[Source data Boundary: Start]

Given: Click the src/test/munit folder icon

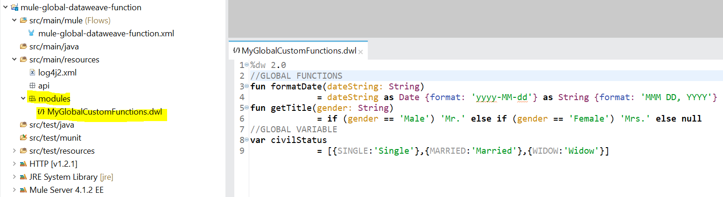Looking at the screenshot, I should 23,138.
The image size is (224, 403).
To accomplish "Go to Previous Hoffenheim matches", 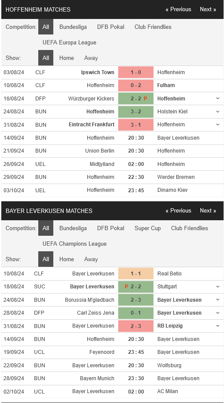I will point(178,9).
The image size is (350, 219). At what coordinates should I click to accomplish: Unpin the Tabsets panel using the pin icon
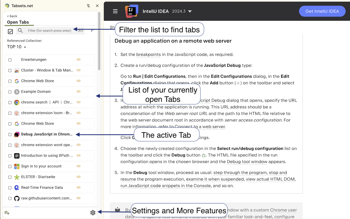[x=88, y=5]
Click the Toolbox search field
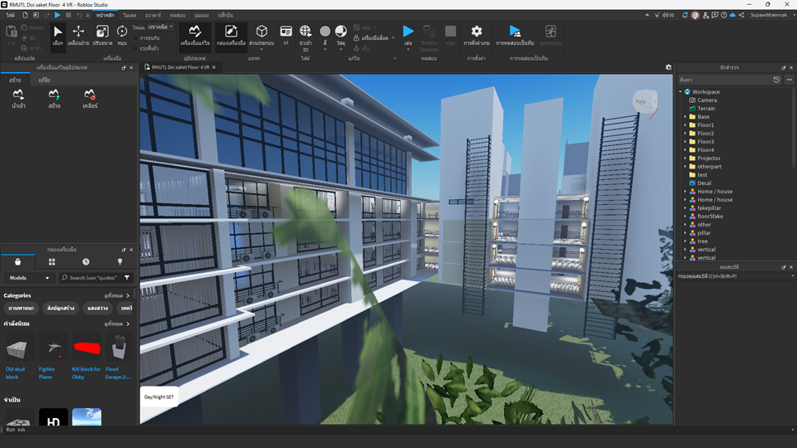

[Source data Boundary: End]

- _Assignment_
What is needed here is an exact copy of the lines from the line containing "The image size is (350, 219)." through the end of the records, with every picture left out.

- _Answer to this exercise_
The image size is (350, 219). At what coordinates should I click to accomplish: Unpin the Tabsets panel using the pin icon
[x=88, y=5]
Click the Toolbox search field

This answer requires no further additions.